Figure 4. Single-stranded DNA binding by DnaC_AAA+

(A) The effect of nucleotide and interface mutants on DnaC-ssDNA interactions. Binding reactions contained 10nM fluorescein-labeled dT₂₅ oligonucleotide titrated against either wild-type DnaC_AAA+ or either interface mutant. All assays were performed in triplicate the presence of 2mM ATP except where indicated. Error bars represent the standard deviation between measurements. (B) AAA+ motif mutations disrupt ssDNA binding by DnaC_AAA+. Experiments were performed similarly as for (A) in the presence of 2mM ATP. Data points for wild-type DnaC_AAA+ are the same as those indicated in (A), and shown again for comparison.

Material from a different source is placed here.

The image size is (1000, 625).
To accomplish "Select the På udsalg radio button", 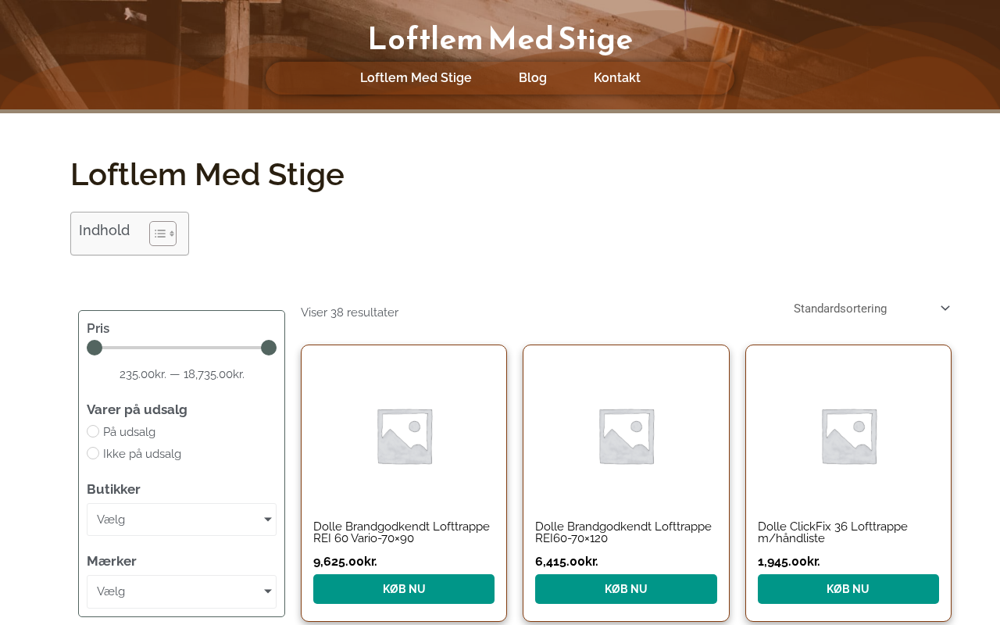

Figure 5. The AAA+ domains of DnaC and DnaA interact in a nucleotide-dependent manner

(A) Co-precipitation of DnaC_AAA+ by domains III and IV of Aquifex aeolicus DnaA fused to maltose binding protein (MBP-DnaA_III–IV). The positions for MBP-DnaA_III–IV, untagged DnaA_III–IV, and DnaC_AAA+ on the SDS PAGE gel are indicated. Apo - no nucleotide was added to reaction conditions; “ISM mutant” - double mutant F121D/Y165D. Free MBP present in lane 9 resulted from incomplete separation of the protein from the DnaC_AAA+ ISM mutant during purification (see Sup. Material). (B) Quantitation of the results presented in (A). Experiments for each condition were repeated three times and averaged. Error bars represent the variance between experiments.

Figure 6. Model for DnaC/DnaA crosstalk and helicase deposition

(A) Structural model for oligomeric DnaC:DnaA interactions. The figure was generated by superimposing the last subunit of a six-subunit DnaC_AAA+ oligomer onto the end of a twelve-subunit DnaA filament assembly. Axial and side views are shown. Cyan spheres represent bound nucleotide. (B) Model for the symmetric loading of two replicative helicases at oriC. Left – DnaA assembles at oriC and melts the DUE (purple strands). Middle, (1) – helicase loading on the bottom DUE strand is facilitated through direct DnaA:DnaB interaction. Middle, (2) - DnaC, through a specific interaction with ATP-charged DnaA, recruits the helicase destined for the top strand to oriC. Right – ATP hydrolysis and loss of DnaC frees both DnaB hexamers to migrate to their proper fork positions.